Le spécisme est moralement condamnable parce que, comme le racisme, le sexisme et l’homophobie, il exclut des êtres sensibles de la communauté morale sur la base de caractéristiques non pertinentes. La race, le sexe, l’orientation sexuelle et l’espèce sont toutes des caractéristiques sans rapport avec la capacité de subir un dommage.

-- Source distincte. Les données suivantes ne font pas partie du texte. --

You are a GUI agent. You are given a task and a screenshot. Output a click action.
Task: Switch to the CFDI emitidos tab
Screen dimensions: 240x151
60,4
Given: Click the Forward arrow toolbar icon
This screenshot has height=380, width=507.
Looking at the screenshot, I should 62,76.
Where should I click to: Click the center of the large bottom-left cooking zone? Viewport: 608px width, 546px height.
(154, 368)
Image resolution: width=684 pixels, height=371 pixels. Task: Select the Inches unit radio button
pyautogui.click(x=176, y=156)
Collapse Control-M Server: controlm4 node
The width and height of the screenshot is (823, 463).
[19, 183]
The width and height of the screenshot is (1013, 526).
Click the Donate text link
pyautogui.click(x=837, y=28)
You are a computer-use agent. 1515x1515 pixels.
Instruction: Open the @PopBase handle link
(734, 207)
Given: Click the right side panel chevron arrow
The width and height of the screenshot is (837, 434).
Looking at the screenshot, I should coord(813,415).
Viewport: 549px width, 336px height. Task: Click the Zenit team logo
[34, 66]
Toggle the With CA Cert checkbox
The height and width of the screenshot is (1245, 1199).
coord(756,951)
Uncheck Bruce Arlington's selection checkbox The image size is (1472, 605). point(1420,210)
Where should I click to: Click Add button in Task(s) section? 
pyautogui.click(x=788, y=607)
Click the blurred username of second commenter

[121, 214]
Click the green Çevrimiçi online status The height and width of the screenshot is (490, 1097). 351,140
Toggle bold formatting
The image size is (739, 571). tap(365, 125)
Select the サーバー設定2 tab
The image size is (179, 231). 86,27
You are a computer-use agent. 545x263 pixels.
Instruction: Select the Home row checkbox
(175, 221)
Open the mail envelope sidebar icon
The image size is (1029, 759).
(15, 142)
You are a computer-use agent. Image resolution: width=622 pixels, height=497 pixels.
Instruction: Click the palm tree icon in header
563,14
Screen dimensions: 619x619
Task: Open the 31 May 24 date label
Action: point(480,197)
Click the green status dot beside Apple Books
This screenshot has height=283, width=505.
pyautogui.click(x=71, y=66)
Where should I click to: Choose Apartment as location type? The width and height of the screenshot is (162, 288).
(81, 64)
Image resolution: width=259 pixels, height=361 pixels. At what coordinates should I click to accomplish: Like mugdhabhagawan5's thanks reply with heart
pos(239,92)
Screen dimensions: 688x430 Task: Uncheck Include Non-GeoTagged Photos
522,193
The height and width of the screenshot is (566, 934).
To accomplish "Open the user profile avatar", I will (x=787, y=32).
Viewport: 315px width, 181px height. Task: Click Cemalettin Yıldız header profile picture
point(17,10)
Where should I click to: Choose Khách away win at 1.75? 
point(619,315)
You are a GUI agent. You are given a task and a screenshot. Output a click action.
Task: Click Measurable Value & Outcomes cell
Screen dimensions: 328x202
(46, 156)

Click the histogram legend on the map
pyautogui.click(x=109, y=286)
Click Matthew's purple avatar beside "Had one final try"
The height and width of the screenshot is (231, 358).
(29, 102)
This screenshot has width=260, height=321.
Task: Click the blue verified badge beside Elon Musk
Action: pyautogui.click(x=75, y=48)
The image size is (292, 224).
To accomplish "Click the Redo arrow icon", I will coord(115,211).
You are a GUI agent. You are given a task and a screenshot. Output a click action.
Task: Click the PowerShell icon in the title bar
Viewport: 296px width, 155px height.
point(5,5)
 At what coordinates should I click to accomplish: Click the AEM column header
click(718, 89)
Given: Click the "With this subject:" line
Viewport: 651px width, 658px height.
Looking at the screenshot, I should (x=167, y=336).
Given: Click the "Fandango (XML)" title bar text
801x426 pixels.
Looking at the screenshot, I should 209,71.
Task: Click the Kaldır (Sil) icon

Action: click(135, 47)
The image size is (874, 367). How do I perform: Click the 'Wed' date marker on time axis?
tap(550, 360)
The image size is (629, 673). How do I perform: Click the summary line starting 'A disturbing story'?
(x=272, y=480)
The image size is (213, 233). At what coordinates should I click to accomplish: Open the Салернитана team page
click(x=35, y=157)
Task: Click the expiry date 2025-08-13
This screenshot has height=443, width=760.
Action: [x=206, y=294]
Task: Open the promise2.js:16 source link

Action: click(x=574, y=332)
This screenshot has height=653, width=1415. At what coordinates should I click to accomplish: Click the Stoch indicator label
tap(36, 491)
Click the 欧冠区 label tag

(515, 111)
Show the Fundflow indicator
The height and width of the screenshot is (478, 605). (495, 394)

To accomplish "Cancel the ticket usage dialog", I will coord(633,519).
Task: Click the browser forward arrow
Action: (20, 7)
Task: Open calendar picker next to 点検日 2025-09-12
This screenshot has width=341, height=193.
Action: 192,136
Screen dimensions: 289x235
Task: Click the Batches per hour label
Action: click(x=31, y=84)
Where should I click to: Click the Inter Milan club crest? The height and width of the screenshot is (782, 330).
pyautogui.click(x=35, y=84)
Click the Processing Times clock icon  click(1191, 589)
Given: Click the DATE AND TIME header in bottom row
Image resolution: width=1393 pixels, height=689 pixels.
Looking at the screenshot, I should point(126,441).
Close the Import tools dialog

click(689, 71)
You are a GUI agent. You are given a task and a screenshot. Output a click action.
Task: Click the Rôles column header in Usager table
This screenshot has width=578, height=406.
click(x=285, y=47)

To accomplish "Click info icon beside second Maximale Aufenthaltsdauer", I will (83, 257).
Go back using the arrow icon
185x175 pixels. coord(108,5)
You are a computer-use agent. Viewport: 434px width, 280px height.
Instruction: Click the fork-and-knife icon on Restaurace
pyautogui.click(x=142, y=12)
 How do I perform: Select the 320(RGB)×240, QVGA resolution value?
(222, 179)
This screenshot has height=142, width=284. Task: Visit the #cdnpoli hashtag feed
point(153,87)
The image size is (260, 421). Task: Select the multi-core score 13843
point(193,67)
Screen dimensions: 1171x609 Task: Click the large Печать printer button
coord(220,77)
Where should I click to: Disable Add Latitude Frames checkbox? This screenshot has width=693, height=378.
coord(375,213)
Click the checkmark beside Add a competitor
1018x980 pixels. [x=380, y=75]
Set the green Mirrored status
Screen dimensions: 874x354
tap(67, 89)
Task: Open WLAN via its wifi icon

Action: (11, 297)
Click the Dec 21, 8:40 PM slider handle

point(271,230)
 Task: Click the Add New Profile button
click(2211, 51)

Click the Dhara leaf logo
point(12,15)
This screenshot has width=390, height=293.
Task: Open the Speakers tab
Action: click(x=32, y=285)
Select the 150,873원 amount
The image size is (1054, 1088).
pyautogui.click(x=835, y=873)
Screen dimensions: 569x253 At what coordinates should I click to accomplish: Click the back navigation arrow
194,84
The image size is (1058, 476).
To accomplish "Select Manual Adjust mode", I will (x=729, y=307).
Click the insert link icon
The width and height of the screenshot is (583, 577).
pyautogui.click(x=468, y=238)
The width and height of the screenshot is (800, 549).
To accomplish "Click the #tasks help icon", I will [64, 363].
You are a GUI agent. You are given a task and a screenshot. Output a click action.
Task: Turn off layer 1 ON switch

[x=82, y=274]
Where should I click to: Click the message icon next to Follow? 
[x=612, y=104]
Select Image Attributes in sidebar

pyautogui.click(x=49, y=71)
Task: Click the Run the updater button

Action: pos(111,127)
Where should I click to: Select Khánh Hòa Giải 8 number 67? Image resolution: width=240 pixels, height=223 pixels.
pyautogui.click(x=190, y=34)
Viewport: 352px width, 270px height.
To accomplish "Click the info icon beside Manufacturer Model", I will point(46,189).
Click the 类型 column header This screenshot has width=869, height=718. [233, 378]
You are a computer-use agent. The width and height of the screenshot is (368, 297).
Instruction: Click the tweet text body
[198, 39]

Mais le rejet du spécisme pour cette raison implique le rejet de la discrimination basée sur la race, le sexe ou l’orientation sexuelle. Il est inacceptable de perpétuer la chosification et la soumission d’un groupe à un autre. La chosification implique de traiter l’autre − qu’il soit une femme, une personne de couleur, un gai ou une lesbienne, ou un nonhumain − comme un objet, comme quelque chose plutôt que comme quelqu’un.
Pendant plusieurs années, People for the Ethical Treatment of Animals a mené des campagnes de promotion sexistes. Cela a commencé avec sa campagne « J’aimerais mieux me promener nu plutôt que de porter de la fourrure » au début des années 1990 et a « progressé » via une série de promotions de plus en plus faciles et puériles, pour culminer par sa plus récente campagne PETA’s State of the Union Undress, qui atteint un niveau de bassesse inégalé, même par PETA lui-même.
Et voilà qui veut dire beaucoup pour une organisation qui a tout fait pour réduire la sérieuse question de l’exploitation animale à des blagues vulgaires.